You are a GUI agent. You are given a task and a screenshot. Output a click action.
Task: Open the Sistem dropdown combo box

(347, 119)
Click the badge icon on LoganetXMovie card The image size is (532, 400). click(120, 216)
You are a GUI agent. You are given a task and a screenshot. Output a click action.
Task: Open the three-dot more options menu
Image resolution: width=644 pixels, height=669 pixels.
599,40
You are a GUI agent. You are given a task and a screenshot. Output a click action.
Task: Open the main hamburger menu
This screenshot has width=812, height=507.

----------------

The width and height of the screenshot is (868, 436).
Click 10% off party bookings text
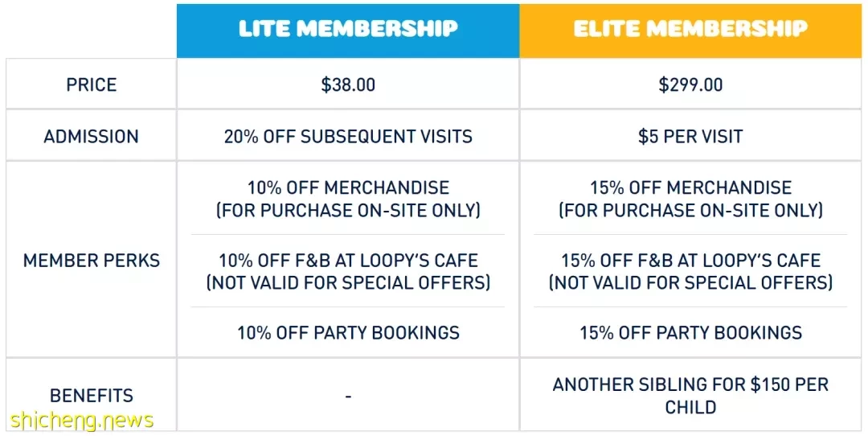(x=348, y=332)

----------------

- **DIRECTIONS**
Of the entries listed above, reproduce only the lines starting at the line containing "Image resolution: width=644" and ending at the line containing "This screenshot has width=812, height=507.". Include both, exactly as they stand.

- **ANSWER FOR THIS EXERCISE**
Image resolution: width=644 pixels, height=669 pixels.
599,40
You are a GUI agent. You are given a task and a screenshot. Output a click action.
Task: Open the main hamburger menu
This screenshot has width=812, height=507.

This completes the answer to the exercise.